== INSTRUCTIONS FOR THE TASK ==
Filter the entries for the word "column". Copy each line in which it occurs.

:::::

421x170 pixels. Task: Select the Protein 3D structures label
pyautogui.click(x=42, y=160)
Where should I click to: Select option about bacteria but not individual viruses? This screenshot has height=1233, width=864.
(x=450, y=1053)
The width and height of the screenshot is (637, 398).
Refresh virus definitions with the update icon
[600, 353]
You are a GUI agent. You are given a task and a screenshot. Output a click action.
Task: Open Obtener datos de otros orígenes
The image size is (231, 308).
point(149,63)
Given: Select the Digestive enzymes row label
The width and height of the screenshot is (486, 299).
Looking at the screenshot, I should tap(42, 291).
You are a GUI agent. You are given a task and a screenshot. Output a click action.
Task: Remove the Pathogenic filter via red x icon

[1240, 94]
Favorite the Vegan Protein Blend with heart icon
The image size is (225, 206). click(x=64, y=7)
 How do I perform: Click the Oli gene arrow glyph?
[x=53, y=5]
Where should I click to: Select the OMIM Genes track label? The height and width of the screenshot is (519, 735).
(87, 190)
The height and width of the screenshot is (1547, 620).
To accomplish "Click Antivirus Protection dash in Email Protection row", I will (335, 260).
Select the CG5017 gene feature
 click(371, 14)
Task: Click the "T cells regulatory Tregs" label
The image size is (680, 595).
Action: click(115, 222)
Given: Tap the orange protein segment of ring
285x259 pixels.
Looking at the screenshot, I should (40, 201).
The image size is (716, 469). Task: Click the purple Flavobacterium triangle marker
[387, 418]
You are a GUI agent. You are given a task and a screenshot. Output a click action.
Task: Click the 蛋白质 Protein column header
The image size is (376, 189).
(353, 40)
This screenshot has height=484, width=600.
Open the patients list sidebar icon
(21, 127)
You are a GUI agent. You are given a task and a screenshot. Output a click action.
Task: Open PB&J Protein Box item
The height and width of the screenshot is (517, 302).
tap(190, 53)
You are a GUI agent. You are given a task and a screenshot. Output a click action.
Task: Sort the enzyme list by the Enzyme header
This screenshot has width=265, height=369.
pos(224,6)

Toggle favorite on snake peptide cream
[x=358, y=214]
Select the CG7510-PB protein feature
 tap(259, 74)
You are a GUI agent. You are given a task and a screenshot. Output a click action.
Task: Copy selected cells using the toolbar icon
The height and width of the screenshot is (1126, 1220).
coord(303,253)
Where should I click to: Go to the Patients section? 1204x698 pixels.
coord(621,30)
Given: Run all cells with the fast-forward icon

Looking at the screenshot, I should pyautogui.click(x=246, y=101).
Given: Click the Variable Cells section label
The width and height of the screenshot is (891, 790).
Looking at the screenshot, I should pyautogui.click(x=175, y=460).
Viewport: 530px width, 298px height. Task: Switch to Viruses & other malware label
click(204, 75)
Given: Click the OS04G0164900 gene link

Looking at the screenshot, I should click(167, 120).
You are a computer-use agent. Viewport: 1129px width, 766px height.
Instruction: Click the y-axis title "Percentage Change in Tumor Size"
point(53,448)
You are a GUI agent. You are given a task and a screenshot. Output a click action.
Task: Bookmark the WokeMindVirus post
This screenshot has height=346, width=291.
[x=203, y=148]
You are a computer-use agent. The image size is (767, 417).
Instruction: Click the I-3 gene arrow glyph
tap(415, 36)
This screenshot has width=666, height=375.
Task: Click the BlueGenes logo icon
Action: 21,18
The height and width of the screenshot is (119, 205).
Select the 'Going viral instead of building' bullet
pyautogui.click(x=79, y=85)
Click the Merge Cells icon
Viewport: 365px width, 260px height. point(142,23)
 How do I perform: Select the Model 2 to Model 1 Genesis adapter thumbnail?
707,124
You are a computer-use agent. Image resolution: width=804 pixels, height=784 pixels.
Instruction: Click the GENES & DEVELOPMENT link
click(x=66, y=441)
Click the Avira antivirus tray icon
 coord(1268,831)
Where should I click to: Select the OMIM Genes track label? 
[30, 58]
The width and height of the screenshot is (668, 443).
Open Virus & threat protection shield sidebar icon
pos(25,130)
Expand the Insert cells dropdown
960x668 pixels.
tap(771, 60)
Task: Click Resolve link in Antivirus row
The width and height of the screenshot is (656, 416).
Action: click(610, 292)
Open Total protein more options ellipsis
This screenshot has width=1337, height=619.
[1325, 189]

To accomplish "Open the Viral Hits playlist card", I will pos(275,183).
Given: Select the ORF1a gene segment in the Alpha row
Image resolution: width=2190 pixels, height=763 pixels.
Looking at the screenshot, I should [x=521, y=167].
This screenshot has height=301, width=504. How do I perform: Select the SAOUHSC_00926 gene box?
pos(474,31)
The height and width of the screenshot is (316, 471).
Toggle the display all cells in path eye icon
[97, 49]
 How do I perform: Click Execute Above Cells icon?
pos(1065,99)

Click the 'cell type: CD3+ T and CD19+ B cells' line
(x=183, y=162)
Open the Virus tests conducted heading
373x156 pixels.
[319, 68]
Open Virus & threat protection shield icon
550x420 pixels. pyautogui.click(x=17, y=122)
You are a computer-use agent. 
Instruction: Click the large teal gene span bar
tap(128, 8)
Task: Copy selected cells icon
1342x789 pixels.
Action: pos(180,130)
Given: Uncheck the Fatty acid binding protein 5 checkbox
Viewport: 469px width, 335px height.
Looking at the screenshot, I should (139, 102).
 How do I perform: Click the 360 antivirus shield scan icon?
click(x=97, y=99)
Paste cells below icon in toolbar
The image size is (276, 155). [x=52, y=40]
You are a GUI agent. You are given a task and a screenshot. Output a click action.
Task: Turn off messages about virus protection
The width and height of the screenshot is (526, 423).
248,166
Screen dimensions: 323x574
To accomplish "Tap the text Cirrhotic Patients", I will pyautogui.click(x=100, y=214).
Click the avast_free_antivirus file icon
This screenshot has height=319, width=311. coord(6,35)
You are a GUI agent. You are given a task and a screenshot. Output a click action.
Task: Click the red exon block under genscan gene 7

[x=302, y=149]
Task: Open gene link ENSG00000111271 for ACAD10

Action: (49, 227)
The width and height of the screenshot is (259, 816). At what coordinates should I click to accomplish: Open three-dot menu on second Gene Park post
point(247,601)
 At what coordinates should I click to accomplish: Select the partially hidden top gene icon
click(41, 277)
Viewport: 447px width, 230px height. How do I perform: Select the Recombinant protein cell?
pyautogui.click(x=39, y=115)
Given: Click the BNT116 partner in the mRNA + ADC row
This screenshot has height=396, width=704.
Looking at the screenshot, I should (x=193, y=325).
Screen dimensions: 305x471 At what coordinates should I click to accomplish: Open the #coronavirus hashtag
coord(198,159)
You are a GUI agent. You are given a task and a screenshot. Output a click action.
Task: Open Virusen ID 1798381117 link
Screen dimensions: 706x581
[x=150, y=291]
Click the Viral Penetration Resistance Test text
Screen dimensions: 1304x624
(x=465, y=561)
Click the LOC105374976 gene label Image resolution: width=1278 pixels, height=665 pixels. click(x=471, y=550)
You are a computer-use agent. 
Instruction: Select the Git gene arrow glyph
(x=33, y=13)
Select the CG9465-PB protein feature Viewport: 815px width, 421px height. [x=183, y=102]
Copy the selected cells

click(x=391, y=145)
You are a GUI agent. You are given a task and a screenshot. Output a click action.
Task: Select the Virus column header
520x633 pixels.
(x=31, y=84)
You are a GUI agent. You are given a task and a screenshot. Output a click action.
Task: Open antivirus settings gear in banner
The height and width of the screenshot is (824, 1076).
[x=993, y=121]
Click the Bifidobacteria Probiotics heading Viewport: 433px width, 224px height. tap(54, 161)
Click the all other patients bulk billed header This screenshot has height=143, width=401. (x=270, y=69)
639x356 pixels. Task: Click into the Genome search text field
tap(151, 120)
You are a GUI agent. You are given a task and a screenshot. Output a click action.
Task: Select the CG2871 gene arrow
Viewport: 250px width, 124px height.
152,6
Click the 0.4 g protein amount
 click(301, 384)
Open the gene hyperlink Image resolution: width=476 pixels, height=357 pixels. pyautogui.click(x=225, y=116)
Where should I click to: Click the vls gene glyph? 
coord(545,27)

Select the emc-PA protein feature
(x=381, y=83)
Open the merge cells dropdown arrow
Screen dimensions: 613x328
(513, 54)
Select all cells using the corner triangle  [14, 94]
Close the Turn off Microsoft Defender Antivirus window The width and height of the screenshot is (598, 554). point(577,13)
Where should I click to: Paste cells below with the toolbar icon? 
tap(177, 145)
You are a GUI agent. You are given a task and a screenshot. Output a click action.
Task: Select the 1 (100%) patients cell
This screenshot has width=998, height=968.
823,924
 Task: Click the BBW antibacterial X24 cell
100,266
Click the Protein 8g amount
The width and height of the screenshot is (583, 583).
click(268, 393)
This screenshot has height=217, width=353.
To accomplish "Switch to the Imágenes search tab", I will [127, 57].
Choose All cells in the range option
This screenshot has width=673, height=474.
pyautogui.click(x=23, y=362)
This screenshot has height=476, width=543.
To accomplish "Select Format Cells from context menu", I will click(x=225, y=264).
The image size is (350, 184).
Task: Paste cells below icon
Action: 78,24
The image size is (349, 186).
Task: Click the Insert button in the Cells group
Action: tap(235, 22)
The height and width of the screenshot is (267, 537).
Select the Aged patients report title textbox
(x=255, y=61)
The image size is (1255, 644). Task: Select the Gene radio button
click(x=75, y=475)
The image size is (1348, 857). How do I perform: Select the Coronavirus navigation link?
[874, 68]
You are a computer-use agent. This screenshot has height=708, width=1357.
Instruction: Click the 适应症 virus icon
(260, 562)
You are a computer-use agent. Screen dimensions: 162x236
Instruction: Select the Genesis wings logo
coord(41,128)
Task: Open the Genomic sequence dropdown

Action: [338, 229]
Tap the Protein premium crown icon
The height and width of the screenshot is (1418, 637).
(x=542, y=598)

:::::

== OUTPUT FOR THIS EXERCISE ==
Task: Click the 蛋白质 Protein column header
Task: Select the Virus column header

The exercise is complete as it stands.